We can no longer deny it: the chatbot trend is under way. More and more people every day are being exposed to conversational agents in all sorts of sectors, from cooking chef chatbots on Facebook Messenger to Amazon’s Alexa in our living rooms.

Some businesses doubt chatbots are a real opportunity. Others doubt consumers even want to use them. Others also doubt chatbots will be part of our lives for much longer.

In this article, we will go over four research-backed data points that show why businesses need to look into chatbots today. If you find yourself doubting the chatbot trend, this article is for you.

Chatbots save businesses money

The data: by 2022, automated messages in the healthcare and banking could save $8 billion in costs across global businesses every year (Juniper Research).

Automating enquiries is the low hanging fruit chatbots are easily capable of picking up right now. It is widely assumed 80% of business enquiries are repetitive and require the same answers. Chatbots can pick these up and answer them automatically, 24 hours a day, seven days a week.

- - -

Exercises to complete:
1. In the article on chatbots, how much could automated messages in healthcare and banking save global businesses each year by 2022?
2. Carry the article on chatbots on from its last sentence.
The lines after this point come from a different source than the article on chatbots.

Data extract:

- - -

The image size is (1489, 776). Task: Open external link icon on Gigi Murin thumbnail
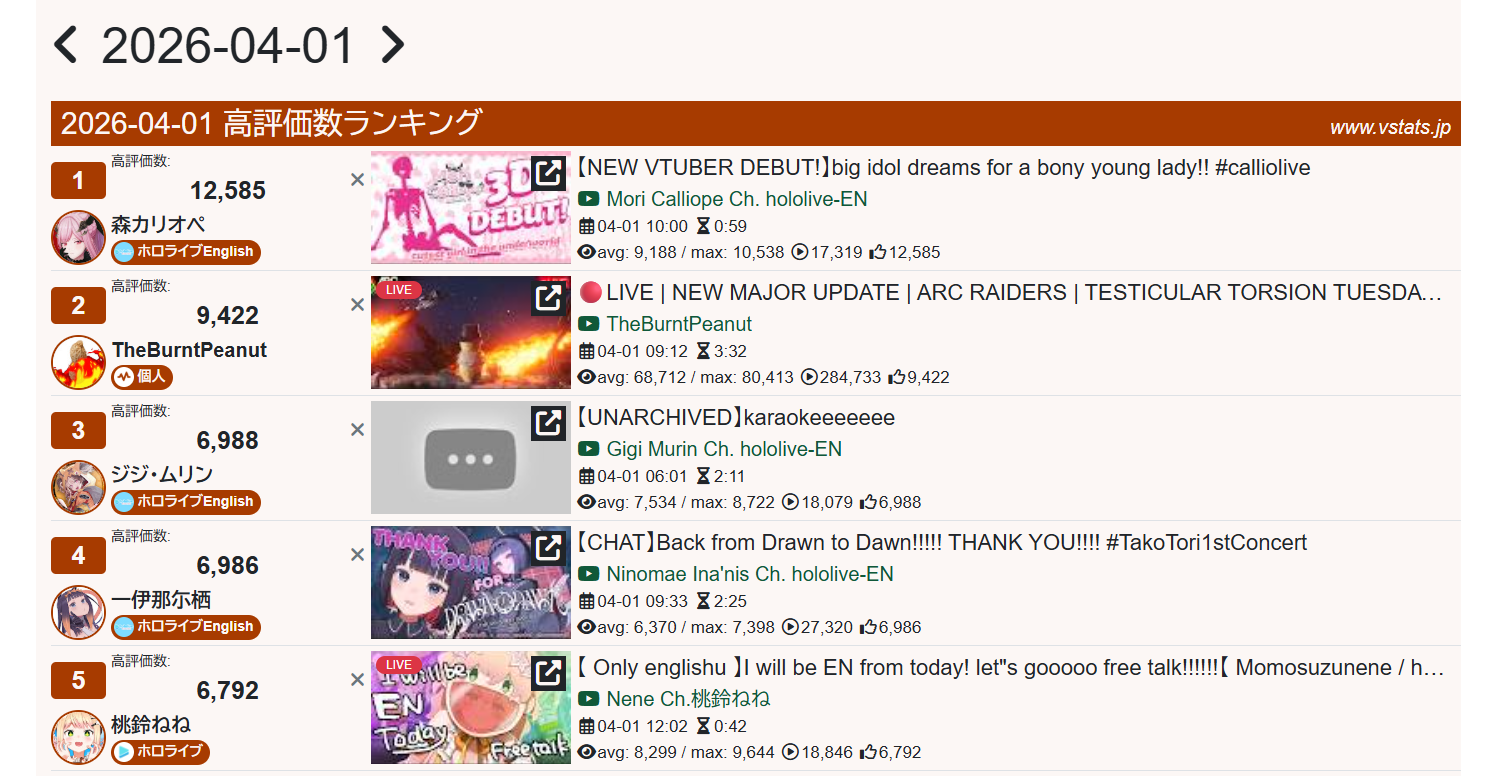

- - -

Solved problems:
1. $8 billion in costs.

2.
The Juniper research mentioned above focused on the banking and healthcare sectors but it is easy to extrapolate the savings chatbots could bring to other global sectors.

The lowdown: chatbots help businesses save money by automating repetitive tasks.

Consumers want businesses to use chatbots

The data: Although only 57% of consumers know what a chatbot is, over a third (35%) want to see more companies using chatbots to solve their queries (ubisend research).

Automating incoming queries not only save businesses money, but they also make consumers a happier. In the ubisend research above, consumers stated chatbots as the best way to ‘receive an instantaneous answer’ (69%).

Consumers now expect instantaneity from companies. We no longer want to wait two to three business days for an answer to our questions — we want it now.

The lowdown: chatbots satisfy our desire for instant personal care. Research shows a majority of consumers who have experienced this level of instantaneity are delighted and want more.

Consumers are happy to talk to robots

The data: 40% of consumers say it does not matter whether they are talking to a human or a robot, as long as they get help quickly and easily (HubSpot).

When it comes to consumer-facing chatbots, businesses tend to fear the impact of losing the human touch. The argument is that if your customers are talking to chatbots instead of people, they will quickly figure it out and (for some reason) hate you for it.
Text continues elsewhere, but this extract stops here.